Currently, third-party delivery apps take up to a 30-percent commission on orders and their existence poses a bit of a blessing and curse for local restaurants. On one hand, third party delivery apps open up a business to a considerable amount of customers (especially now) by offering delivery and increasing their range of service, options that restaurants often don’t have the infrastructure to manage or the workforce to spare. On the other hand, the fees connected to delivery can quickly become exorbitant, benefitting the apps more than the restaurants themselves.

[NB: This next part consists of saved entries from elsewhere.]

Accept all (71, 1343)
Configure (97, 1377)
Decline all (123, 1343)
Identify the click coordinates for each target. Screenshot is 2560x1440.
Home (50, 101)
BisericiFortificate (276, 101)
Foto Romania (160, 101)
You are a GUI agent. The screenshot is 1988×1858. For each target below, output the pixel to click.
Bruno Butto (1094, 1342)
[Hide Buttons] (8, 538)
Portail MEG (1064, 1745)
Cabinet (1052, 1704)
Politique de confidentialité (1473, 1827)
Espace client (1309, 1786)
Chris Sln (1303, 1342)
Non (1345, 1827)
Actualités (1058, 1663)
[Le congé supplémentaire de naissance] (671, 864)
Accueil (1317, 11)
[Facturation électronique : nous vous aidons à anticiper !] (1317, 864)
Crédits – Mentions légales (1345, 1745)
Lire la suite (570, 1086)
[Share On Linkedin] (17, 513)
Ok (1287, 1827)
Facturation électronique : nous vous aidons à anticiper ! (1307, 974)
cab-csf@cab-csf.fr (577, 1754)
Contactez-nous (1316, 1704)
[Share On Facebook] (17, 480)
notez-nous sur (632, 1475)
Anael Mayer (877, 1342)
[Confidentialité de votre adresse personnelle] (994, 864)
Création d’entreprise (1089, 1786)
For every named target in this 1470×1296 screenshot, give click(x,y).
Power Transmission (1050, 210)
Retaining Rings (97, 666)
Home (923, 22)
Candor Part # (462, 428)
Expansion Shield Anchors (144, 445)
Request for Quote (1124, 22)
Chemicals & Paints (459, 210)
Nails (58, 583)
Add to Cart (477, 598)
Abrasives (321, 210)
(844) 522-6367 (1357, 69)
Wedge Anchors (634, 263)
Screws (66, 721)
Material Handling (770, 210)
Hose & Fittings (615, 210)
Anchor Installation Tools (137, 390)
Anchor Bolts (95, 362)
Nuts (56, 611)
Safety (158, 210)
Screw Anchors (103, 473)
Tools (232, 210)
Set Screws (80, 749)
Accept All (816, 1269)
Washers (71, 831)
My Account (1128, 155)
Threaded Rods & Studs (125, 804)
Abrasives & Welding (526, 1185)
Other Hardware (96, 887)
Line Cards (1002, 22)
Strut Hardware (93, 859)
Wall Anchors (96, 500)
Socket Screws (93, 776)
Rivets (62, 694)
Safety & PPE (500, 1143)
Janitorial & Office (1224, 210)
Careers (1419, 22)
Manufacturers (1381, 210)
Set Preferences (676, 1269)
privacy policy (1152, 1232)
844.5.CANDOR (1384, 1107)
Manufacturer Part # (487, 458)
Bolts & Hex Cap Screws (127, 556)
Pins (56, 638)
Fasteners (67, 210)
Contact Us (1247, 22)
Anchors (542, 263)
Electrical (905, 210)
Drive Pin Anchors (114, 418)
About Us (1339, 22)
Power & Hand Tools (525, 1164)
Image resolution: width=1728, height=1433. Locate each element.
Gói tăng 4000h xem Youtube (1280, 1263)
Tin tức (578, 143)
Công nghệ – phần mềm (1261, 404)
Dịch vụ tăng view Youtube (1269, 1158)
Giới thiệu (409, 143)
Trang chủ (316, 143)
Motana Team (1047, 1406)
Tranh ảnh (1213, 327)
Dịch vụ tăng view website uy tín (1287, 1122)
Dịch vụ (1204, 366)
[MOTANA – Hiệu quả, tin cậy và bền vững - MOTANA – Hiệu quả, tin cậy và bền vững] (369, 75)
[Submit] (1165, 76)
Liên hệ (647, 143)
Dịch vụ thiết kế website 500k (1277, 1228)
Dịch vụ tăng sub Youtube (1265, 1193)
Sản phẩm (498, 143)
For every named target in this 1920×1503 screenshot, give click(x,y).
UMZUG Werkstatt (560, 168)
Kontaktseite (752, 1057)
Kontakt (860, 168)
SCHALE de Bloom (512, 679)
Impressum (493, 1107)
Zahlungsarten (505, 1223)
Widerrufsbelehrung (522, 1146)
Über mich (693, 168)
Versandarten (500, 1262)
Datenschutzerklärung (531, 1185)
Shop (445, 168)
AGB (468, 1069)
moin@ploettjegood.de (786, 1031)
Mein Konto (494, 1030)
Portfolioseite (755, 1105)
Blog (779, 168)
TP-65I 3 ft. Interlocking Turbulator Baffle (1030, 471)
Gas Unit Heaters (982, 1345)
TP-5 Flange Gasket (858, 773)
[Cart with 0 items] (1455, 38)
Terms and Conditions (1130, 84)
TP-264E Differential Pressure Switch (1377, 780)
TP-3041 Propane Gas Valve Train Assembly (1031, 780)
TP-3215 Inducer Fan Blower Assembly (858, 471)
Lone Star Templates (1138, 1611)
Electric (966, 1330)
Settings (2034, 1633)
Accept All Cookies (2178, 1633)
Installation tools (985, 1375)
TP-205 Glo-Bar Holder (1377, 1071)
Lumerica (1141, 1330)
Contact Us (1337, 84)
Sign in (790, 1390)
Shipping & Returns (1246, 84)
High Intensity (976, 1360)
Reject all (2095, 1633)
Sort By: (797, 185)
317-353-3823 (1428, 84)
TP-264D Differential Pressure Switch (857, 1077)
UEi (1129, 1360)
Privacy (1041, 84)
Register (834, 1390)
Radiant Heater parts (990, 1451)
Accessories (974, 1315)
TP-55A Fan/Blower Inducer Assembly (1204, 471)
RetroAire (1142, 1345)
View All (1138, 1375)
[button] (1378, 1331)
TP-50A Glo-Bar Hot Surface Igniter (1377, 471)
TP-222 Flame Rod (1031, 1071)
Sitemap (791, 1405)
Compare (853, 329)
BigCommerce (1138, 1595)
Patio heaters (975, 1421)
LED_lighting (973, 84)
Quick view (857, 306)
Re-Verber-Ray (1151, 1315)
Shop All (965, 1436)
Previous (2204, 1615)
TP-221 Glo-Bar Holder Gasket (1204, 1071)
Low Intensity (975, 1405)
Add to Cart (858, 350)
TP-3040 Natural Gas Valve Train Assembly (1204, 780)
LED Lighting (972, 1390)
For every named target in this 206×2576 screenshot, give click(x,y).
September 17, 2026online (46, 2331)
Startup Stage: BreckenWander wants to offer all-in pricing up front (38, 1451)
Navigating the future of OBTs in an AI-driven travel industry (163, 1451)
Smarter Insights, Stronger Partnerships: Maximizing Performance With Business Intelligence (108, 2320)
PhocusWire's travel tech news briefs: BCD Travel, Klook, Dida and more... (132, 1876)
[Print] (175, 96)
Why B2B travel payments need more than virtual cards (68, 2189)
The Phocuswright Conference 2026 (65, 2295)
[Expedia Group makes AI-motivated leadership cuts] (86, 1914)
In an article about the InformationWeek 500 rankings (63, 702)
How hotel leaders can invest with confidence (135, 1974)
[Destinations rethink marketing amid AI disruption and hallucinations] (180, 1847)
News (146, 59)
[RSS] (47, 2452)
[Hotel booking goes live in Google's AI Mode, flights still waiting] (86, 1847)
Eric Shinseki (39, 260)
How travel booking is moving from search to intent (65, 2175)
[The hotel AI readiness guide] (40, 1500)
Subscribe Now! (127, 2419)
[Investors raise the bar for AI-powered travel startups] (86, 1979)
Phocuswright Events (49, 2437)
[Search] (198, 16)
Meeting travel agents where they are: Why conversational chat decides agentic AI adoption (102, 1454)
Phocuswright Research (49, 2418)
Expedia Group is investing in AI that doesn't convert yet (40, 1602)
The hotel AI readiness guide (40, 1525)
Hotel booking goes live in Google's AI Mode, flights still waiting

As you might expect, the third-party apps are pushing back on the caps arguing that such restrictions hurt delivery drivers and may drive up costs to the customer. In a joint letter to a member of the D.C. City Council ahead of the city’s cap, DoorDash, Grubhub, Postmates, and Uber Eats argued that “Delivery people — who are currently relying on on-demand work opportunities to earn an income — would have fewer work opportunities and lower earnings” as a result of a 10% cap.
Speaking to Eater SF, a spokesman for Grubhub explained that a cap would affect “struggling delivery workers… seniors and families at their most vulnerable time” and alerted customers that a cap would “immediately cripple delivery orders” and wind up costing consumers more.
And yet… in quarter one of this year alone, which spans from January to March, Grubhub saw record revenues of $363 million, an increase of 12 percent compared to the same time last year. Nationwide, orders were up by 20% in the month of April, with some markets seeing an increase as high as 100%. According to Buzzfeed, in that same earnings report, Grubhub called the COVID pandemic a “net tailwind for our growth metrics.”